The principal electoral officer, Joe Iati, last week told RNZ Pacific a quorum was needed for counting to begin, and the two members of the commission and the electoral officer needed to be present. That's not possible when one is dead.
That replacement came this week, when a new chairman was appointed by the president of Vanuatu.
But in that time, Vanuatu had entered a state of emergency because of the global spread of the coronavirus, Covid-19. By government orders, public gatherings of more than five people are now prohibited.
That made counting thousands of ballots, with international observers hovering overhead, quite difficult.
"Initially we have more than five observers in one room to witness the official counting of election votes but we have to comply with the orders stating that not over five people can assemble together," the caretaker minister of internal affairs, Andrew Napuat, told the Daily Post.

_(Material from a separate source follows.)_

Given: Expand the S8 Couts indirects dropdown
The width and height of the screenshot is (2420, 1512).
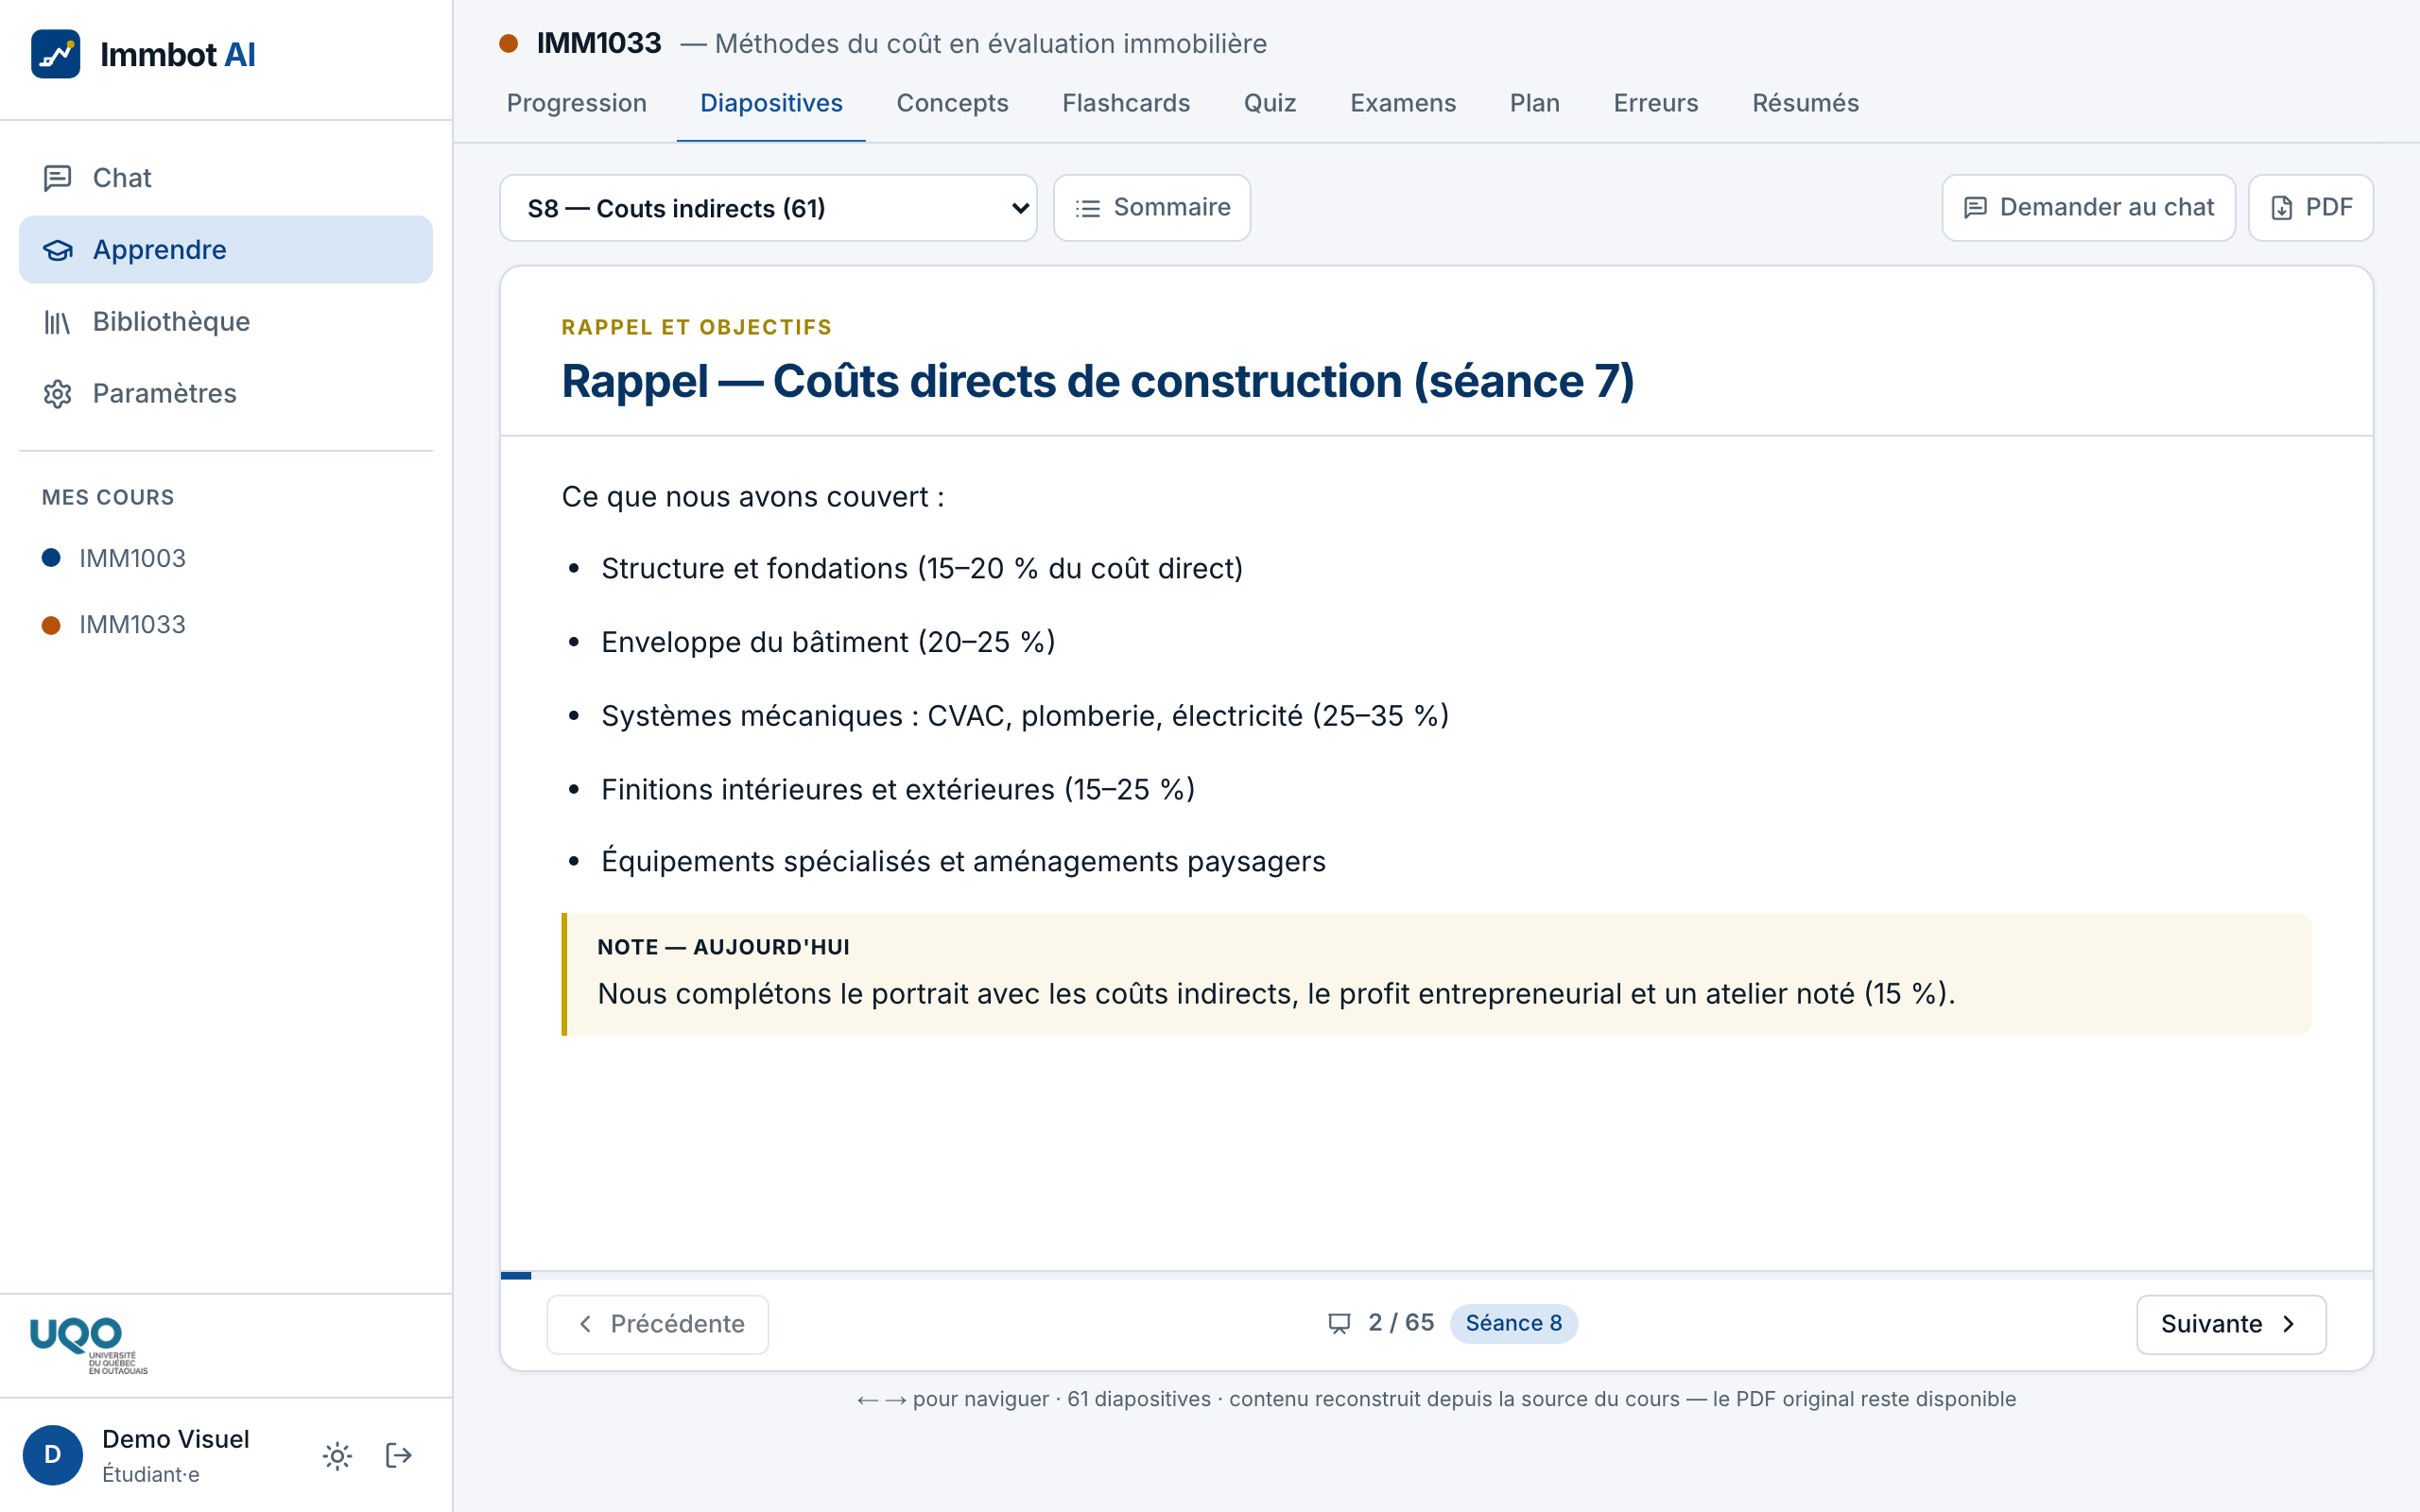Looking at the screenshot, I should pyautogui.click(x=768, y=208).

So the idea of a livestream was born.
On Monday night, about 400 people tuned into the VBTC Facebook page to watch the latest prime-time feature. The production value was high, the sound quality was good, with microphones on the tables, and extra laid out to get the atmosphere of the hall - the sniffles, the clearing of throats, the scrawl of pens, the shuffle of feet. There were multiple camera angles, and the stream was good. The officials would even commentate themselves (in Bislama) at times.
For hours they counted and counted, knuckling down like a batsman on a turning pitch, slow and steady, just nudging for singles.
Then, as dark descended across Vanuatu, they called play for the day. The four officials bowed their heads, and ended with a prayer. Play on day two would resume at 7:30 Tuesday.
I'd hope they'd raise their bat when they got to 100, or at least their plastic ruler.
Maybe I'm just missing sport, but what an inspiring alternative. Truly democracy in action.